Single location approach
By providing plug-and-play industrial infrastructure, common utilities, logistics support, and streamlined regulatory facilitation within a single location, the initiative is expected to reduce project gestation timelines and capital costs, enable economies of scale and stronger backward and forward integration, improve environmental management and industrial safety through shared facilities, and enhance India’s competitiveness in both domestic and global chemical markets.

Together, the proposed chemical parks and existing cluster-based initiatives—such as Plastic Parks, Bulk Drug Parks, and Petroleum, Chemicals and Petrochemicals Investment Regions (PCPIRs)—establish an integrated policy architecture for cluster-led industrial development in the chemical sector. Backed by targeted policy support and measures to encourage technology adoption, innovation, and sustainability, this integrated approach is expected to deepen domestic manufacturing capabilities and strengthen India’s integration into global chemical value chains over the coming decade.

Schemes for setting up Parks
Plastic Parks have emerged as an integral part of India’s strategy to manage plastic waste, promote recycling, and support the chemical industry. A plastic park is an industrial zone designed specifically for plastic-related businesses and industries. The Department of Chemicals and Petrochemicals formulated the scheme in 2013–14 with the objective of consolidating and synergising the capacities of the plastic processing industry, promoting investment, production, and exports, and generating employment.

To encourage research and development in polymers and plastics, the department has established 13 Centres of Excellence at various national-level institutes. Under the scheme, central grant support of up to 50 percent of the project cost, capped at Rs 40 crore per park, is provided. So far, 10 Plastic Parks have been approved across several states, including Assam, Madhya Pradesh, Odisha, Jharkhand, Tamil Nadu, Uttarakhand, Chhattisgarh, Karnataka, and Uttar Pradesh.

Strengthening environmental management
Green initiatives such as Carbon Capture, Utilisation, and Storage (CCUS), launched in December 2025, play a critical role in reducing industrial carbon emissions by capturing, reusing, or securely storing carbon dioxide before it enters the atmosphere. The Union Budget 2026–27 underscores a strong push to adopt low-carbon technologies in emissions-intensive sectors. An allocation of Rs 20,000 crore has been announced to support the development and deployment of CCUS technologies across key industries, including the chemicals sector, over the next five years.

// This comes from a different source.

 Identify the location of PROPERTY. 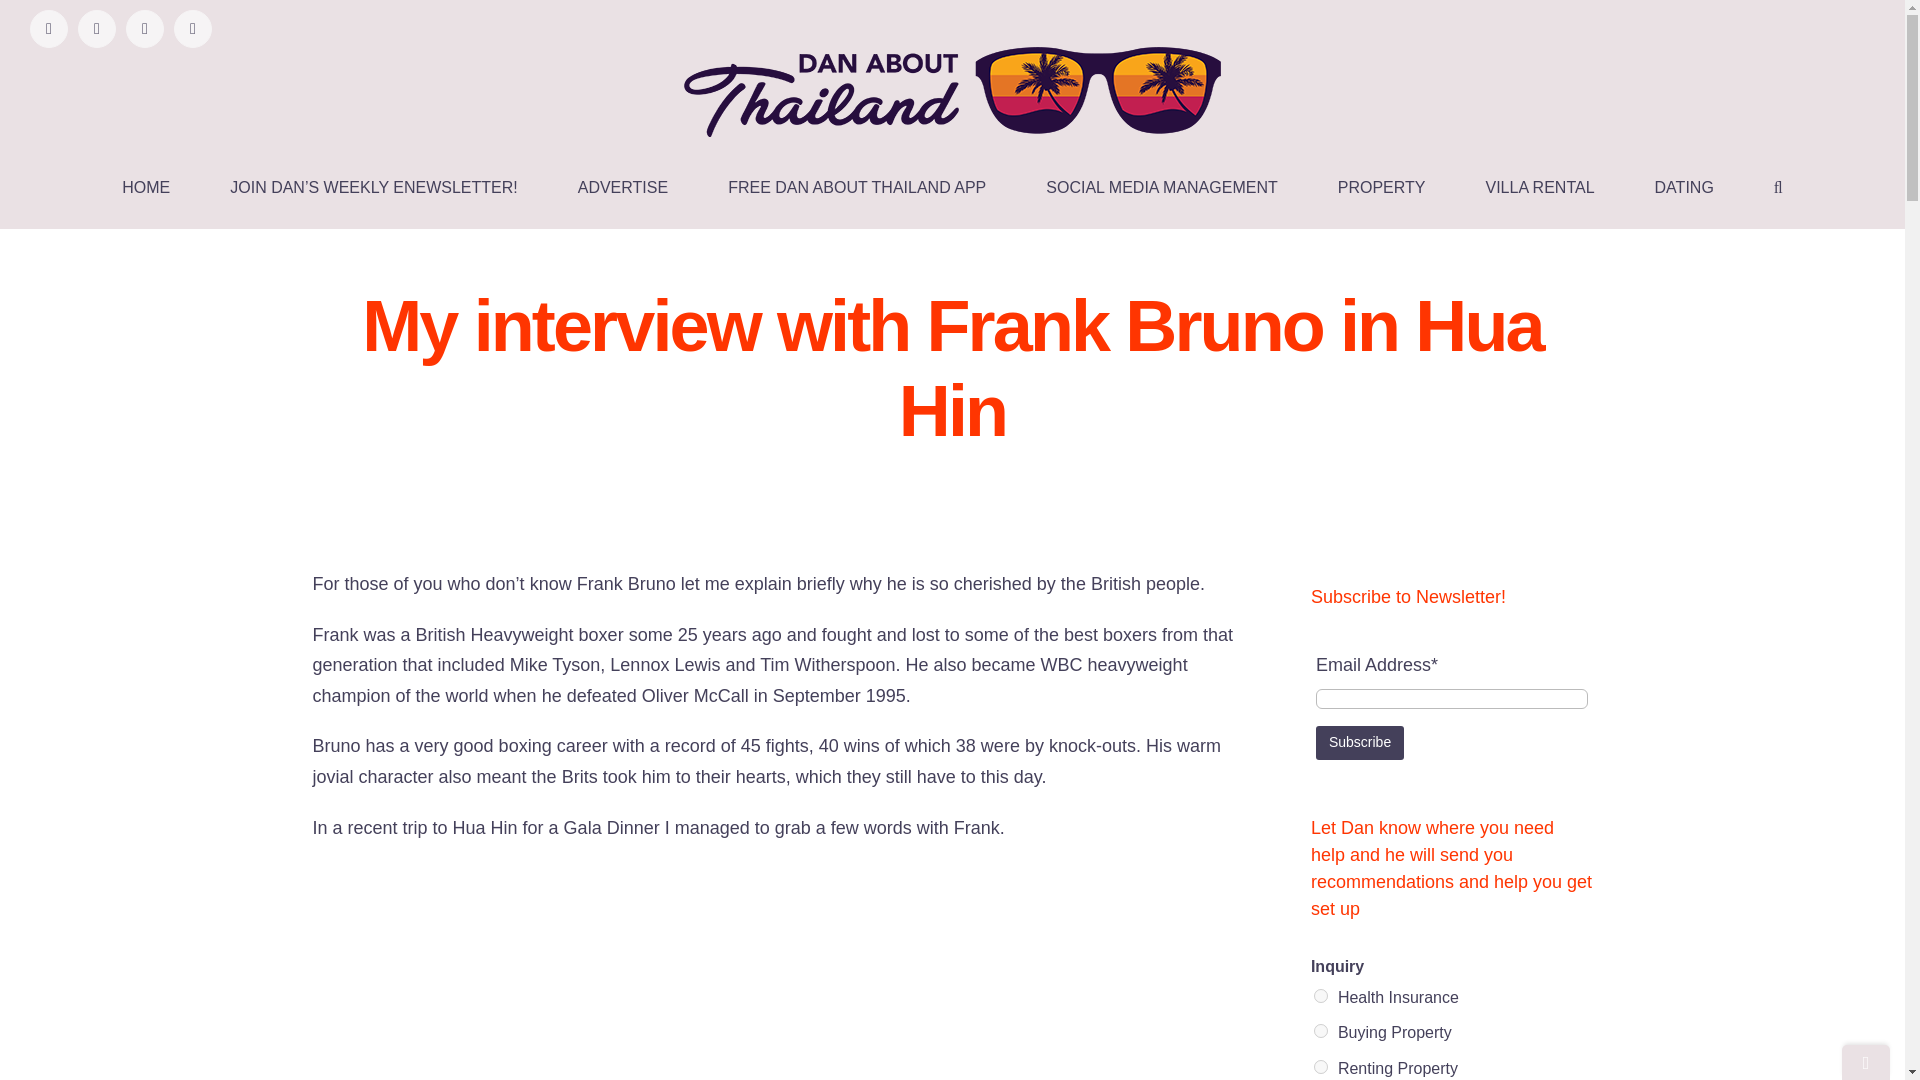
(1382, 187).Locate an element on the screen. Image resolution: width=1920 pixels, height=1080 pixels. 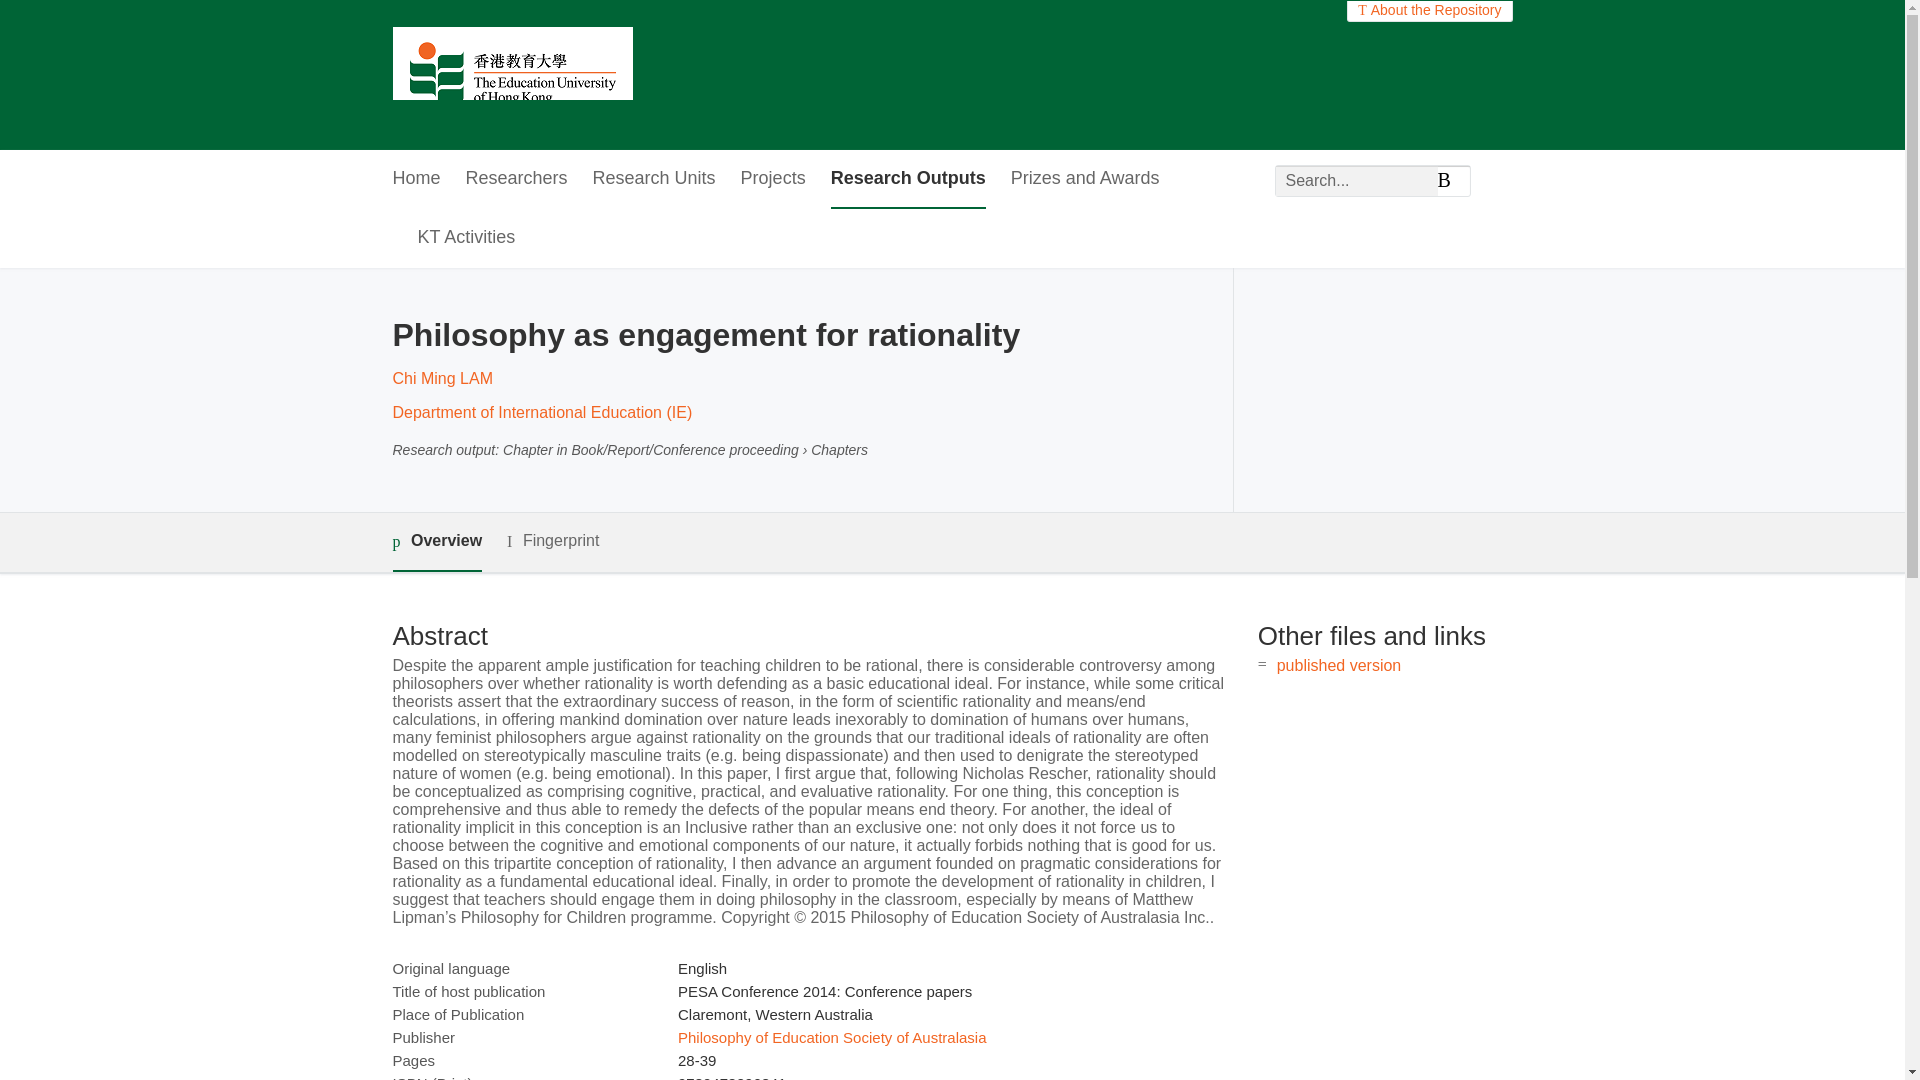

In this context, integrated chemical parks offer a complementary and enabling platform for translating this climate ambition into practice. Chemical parks aim to provide common environmental infrastructure, shared utilities, and coordinated governance frameworks that are critical to the cost-effective deployment of CCUS and other clean technologies. The clustering of units within a single park enables the implementation of emissions management, waste treatment, and energy-efficiency measures at scale, reducing per-unit costs and improving compliance.